We operate in a profession famed for its thirst for “networking”. It’s our way of building and extending contacts to feed the never ending need for listings, the right buyers and an ongoing stream of referrals. As economic conditions erode, many independent agents may find themselves pondering whether they’d be better positioned to weather the global downturn backed by a nationally franchised brand.
As real estate agents, we understand the value of networks. The decision to join a major network or not, for some agents, is simple. For others, it’s a decision fraught with difficulty. For all parties concerned, it’s certainly a decision not made lightly!
When properly structured and well run, major network brands can provide benefits for both parties. However, jumping under the branding umbrella is not an easy route to riches for franchisees, nor is it a panacea for a failing business. Considering the implications of the contractual commitments when joining a network, compared with the isolation of independence, agents need to take a sobering look at their skill set as well as their ambitions and realistically assess their prospect of success under both models.
Franchises and Cooperatives in Australia emerged in a significant way in the early 1970’s, mainly under the influence of US fast food systems. Since then, growth in franchising has been nothing short of remarkable, developing and expanding to include virtually every product and service business and becoming a highly significant and dynamic segment of the economy. Between 2006 and 2008, for instance, franchises grew 14.6 per cent in Australia and many of these systems are home grown.
But is joining a network the right choice for you?
There’s a fascinating love/hate relationship that some agents have with their network and mentality plays a crucial role in determining happiness, should you choose that path. While some agents are perfectly suited to the more corporate approach of major brands, for others, it’s perceived as being restrictive, or even stifling. Yet, the alternative of independence, while certainly offering greater entrepreneurial freedom, sometimes exceeds the abilities of even super-salespeople. As agents embarking on a new business quickly discover, there’s much more to success in business than just sales.
The case for
One of the primary benefits offered by networks is training. Even if you consider yourself a thoroughly experienced agent, how effective are your business management and leadership skills? You’ll possibly need as much support in this arena as your staff will in order to hone their sales, property management and administration skills. How will you lift the skills of your employees and what’s your long-term strategy?
Networks allow you to own your own business with the benefit of assistance from the franchisor. You gain from using their well established name and reputation (brand identity). Even better, you can eliminate a lot of setting up expenses as the franchisor has researched and developed not only a range of products and services but also has buying power. This allows you to bypass the years involved in establishing the awareness of a new brand by leveraging off franchisor advertising and promotional activities on a national scale.
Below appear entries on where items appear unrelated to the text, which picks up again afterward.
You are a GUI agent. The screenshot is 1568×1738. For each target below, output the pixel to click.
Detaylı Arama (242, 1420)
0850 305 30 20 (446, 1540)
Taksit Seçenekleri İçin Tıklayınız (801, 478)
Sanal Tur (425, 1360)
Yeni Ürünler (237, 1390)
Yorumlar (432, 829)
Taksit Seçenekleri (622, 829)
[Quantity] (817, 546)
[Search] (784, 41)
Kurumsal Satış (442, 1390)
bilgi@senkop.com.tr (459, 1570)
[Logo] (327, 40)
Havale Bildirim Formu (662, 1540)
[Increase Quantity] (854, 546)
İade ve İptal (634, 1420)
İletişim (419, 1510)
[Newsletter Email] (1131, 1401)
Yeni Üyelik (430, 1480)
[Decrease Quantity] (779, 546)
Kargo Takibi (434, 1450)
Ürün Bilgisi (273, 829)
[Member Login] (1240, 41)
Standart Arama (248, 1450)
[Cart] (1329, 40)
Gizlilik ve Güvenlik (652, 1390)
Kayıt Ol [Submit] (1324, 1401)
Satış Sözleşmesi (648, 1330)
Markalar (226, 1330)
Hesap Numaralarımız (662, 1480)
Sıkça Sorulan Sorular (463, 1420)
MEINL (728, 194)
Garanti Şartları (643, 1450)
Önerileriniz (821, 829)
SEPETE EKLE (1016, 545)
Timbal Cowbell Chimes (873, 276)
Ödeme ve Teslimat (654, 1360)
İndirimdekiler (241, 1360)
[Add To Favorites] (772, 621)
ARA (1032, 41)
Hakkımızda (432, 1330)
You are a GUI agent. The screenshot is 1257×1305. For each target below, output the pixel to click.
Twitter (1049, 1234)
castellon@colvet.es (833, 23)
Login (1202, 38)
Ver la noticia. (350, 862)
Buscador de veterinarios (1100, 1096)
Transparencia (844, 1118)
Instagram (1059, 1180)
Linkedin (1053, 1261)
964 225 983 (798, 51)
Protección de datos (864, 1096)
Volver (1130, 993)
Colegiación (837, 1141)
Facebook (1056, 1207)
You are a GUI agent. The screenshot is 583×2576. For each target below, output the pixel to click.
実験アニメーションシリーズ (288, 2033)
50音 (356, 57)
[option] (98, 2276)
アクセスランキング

The chief advantage that networks bring to estate agency principals is, without doubt, the ability to call upon the expertise of corporate staff, while remaining self employed. This can greatly reduce risk. Additionally, there’s a team of operational field staff readily available to assist with problems.
There are other battlegrounds where networks hold significant advantages for franchisees, namely, technology. Networks of any substance deploy significant resources to develop proprietary technologies to put their agents ahead of competitors. A quality website can cost $10,000, just to get you started, then maintenance and regular updates come at additional cost. However, not so if you belong to a network. Networks tend to either absorb you into their website system or offer independent websites at vastly reduced costs.
Search engine optimisation (SEO) is another field that simply cannot be ignored. It’s wonderful to have a website that offers a sublime customer experience but it’s not effective if it appears on page three of Google’s search results. It’s top ten or bust these days and tomorrow will bring even greater challenges. SEO has a significant impact on your bottom line. Without experts working on your behalf, you risk sinking into oblivion.